在她的記憶中,從小莫景鴻就是驕傲的,他讀書不錯,一表人才,跟顧傾歌相處得也不錯,不論是顧家,還是柴親王那邊,包括京中權貴,但凡是認識的,誰不高看他一眼?
尤其是他高中探花,入朝做了官之後,他更是朝廷新貴,是承恩伯府的希望,春風得意。
他何曾這樣過?
岳氏瞧著他,一顆心就像是被大手抓撓著一般,酸脹得要命。
手撐著輪椅,岳氏掙扎著從輪椅上下來,癱坐在地上。
顧傾歌走後,守傾苑裡便沒人再煮了,這裡的地龍未燒,岳氏一坐下,就感受到一股冷意從身下往上竄,她下意識的打了個寒顫,原本就不算好看的臉色,瞬時也更難看了幾分。
只是,岳氏根本顧不得多想,她也沒心思去顧及那些。
岳氏伸手將莫景鴻攬在懷裡。
讓莫景鴻靠著自己的肩膀,岳氏的手,一下下的拍著他的背,像是哄小孩子似的,岳氏開口哄著他。
她聲音都是抖的。
“景鴻,這天還沒塌下來了,你別這樣折磨自己,娘看了心疼。”
“娘……”
“我兒是大燕最年輕的探花郎,是京中權貴世家年輕一輩裡,難得的青年才俊,只是輸了一場謀算而已,這不算什麼,你萬不能自暴自棄,更萬萬不能因此而胡思亂想,作踐自己的身子。

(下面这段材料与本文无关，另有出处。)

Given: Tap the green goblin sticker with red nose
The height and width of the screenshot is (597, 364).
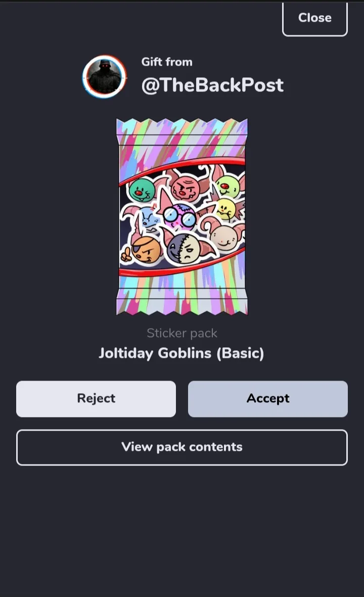Looking at the screenshot, I should pyautogui.click(x=142, y=190).
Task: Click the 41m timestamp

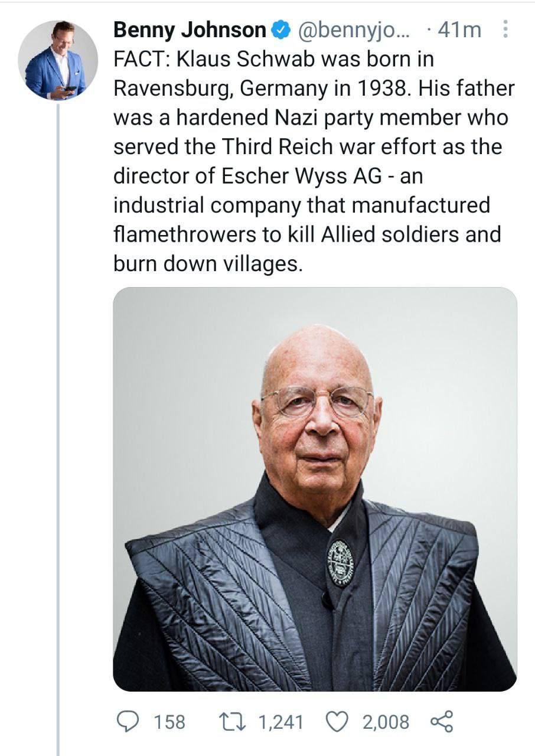Action: click(x=459, y=30)
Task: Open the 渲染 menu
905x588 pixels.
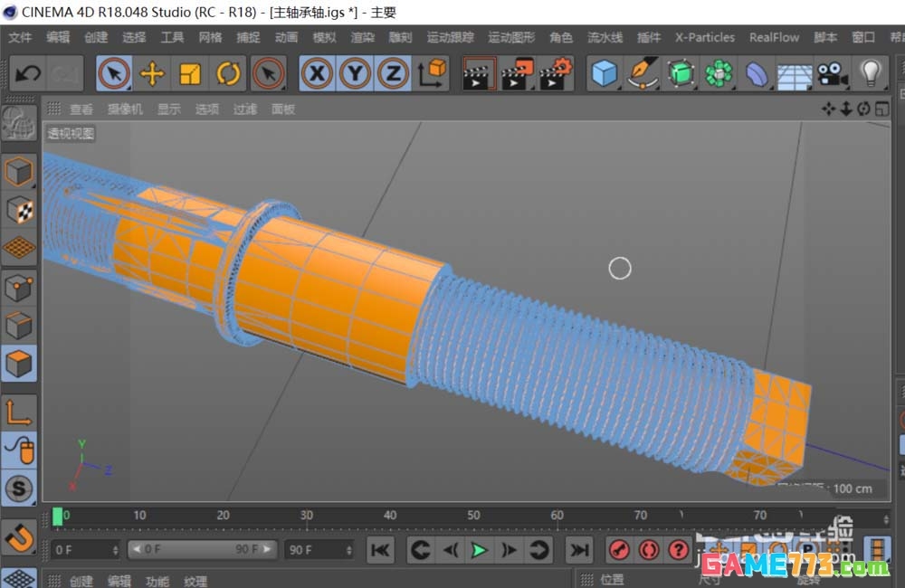Action: click(361, 37)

景鴻,你要知道,事情發展到今日這一步,也未必就是你謀算失利。
顧家、顧傾歌,還有孟綰綰和昭華公主……
有一個算一個,他們也都是有責任的。
顧家那死殘廢,明明有領兵作戰的能力,卻隱藏實力,做出一副頹廢模樣,讓整個顧家都呈現出一副落敗之態,他分明就是不想幫襯你,顧傾歌明明能賺銀子能立軍功,偏偏要裝什麼大家閨秀,假裝溫順,半點正事不做,半點不為你著想,她也沒安好心。

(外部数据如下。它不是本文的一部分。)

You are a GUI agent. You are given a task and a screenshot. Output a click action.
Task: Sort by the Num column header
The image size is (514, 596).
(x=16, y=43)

他們顧家,就是沒拿你當自己人,就是見不得你好,就是故意在誆騙你。
要不然,你何至於再隱忍大半年,吃那麼多苦,去照顧什麼孟綰綰,去攀什麼勞什子的昭華公主?
那母女倆,也不是什麼好東西。
孟綰綰自私、陰毒、眼皮子淺、小家子氣,她娘更是仗著有個好出身,就人五人六的,不知所以了。他們不就是看如今承恩伯府落魄,看你丟了功名,不復從前了,就想來踩你一腳,想另外結親嗎?
你若是真被踩下去了,只會讓她們得意,順了她們的意。
你得振作,景鴻,你得振作,懂嗎?”
“振作?”
呢喃著這兩個字,莫景鴻苦笑。
他倒是也想振作,可是,現在他就是想振作,都不知道該從何振作起?
“娘,完了,全完了,我這輩子都全完了。毀了名聲,沒了功名,被顧傾歌休夫,被昭華公主退了親事,我現在就是京城裡最大的笑話。眼下顧家風光,那更是扇在我臉上的巴掌,眼下,暗地裡不知道有多少人在笑我蠢呢。一切都毀了,振作又有什麼用?有什麼用啊?”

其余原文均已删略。